Remember: all CSS units, including px, are defined in terms of real-world units in the first place. Hence what I said above about device-pixel-addressing not being a meaningful addition.


#9

Of course, browsers are allowed/required to make the in unit (and all the other physicals) slightly deviate from true, either for perf/rendering reasons (ensuring that the CSS px unit, which is 1/96th of the in unit, lines up with hardware pixel boundaries) or due to lack of information (no way to know how big a projector will project to; monitors often give incomplete or incorrect sizing information; etc).

But yeah, other than that, 2in is as close to 2 inches as you’ll be able to get on the machine. The sole use-case that’s ever been presented for needing something more exact is to render a ruler on the screen, and that’s sufficiently small that we don’t consider it to counterbalance the other issues.


#10

And yeah, due to the factors @tabatkins mentioned, if rendering real-world sizes is truly important to your use case, your best bet is to have the user calibrate your display scale by holding an object of known size (eg. a credit card) directly up to the display and having the user make adjustments until it is exactly covered.


#11

My usecases for exposing physical pixels in CSS:

decided to move to a new thread as related to CSS rather than JS.


#12

From experience, rending a DIV that has width and height of CSS 2in doesn’t actually render at that size.

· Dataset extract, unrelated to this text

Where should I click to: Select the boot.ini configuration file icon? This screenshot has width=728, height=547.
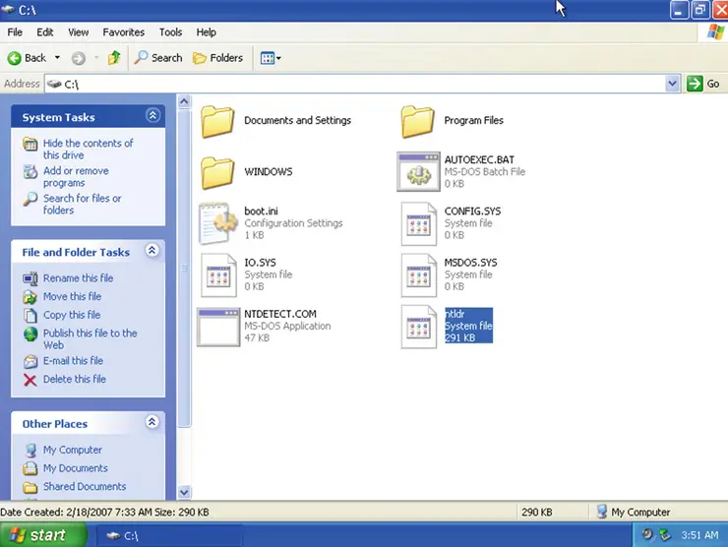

It varies across devices, which to me, indicates that browsers haven’t taken proper care to use EDID properly (because I can do it manually in native frameworks and get the expected results, so I know that it can be done).


#13

Those are valid points, but in most cases, the device has a hardware display (f.e. most phones, and most of them (at least the quality ones) have EDID). When a phone has EDID and a physical display, it should simply be easy to use such info. I don’t really see why it should be hidden from web app authors.


#14

That’s a completely valid use case, and should be easily doable. Why not? It’s easy to do if you know the code paths in the browser, so why not just add it? I like native frameworks, like Qt, because in those frameworks I can make things render exactly how I want when I want (if the information is available).

Why not let the web be as powerful?


#15

That’s one way, but unnecessary if the display has proper EDID info. This method you describe can be used as a double-check. “Hey, user, double check these dimensions are correct” and then they wont have to make adjustments if the EDID info is already accurate.

Why not just include the info, and let web developers have more power, while defaulting to the defaults we have now for those developers that don’t care?


#17

I’d like to add that with false pixels (i.e. CSS pixels) we lose the power to position things precisely (like we can in “native”). For example, left:1px positions something at 2 actual pixels if the devicePixelRatio is 2. That limits our precision. As an alternative, we can position things with CSS translation, which accepts floating point values, but we cannot have a 1-hardware-pixel wide border, etc, with devicePixelRatio as 2.


#18

Another downside to the non-real units/pixels is that events like touchmove, mousemove, etc, are limited to a lower resolution grid when the devicePixelRatio is greater than one. Movement events will fire only after passing over two hardware pixels if devicePixelRatio is two. Animations could be twice as precise (smoother, better, less janky) with events based on hardware pixels, when it comes to dragging/moving.


#19

isn’t this a completely separate issue (about allowing fractional / floating point values in CSS)?


#20

and for events like touchmove etc, note that some browsers already do return fractional values (Chrome for certain, there’s movement on doing that in Webkit https://bugs.webkit.org/show_bug.cgi?id=133180 … others, not checked)


#21

Could be! fractional values would help if they fire on at least the 0.5 of a pixel. I’m not sure if it’s a separate issue, but I know that overall these things combine together and would allow some precision like what we’ve always had in native.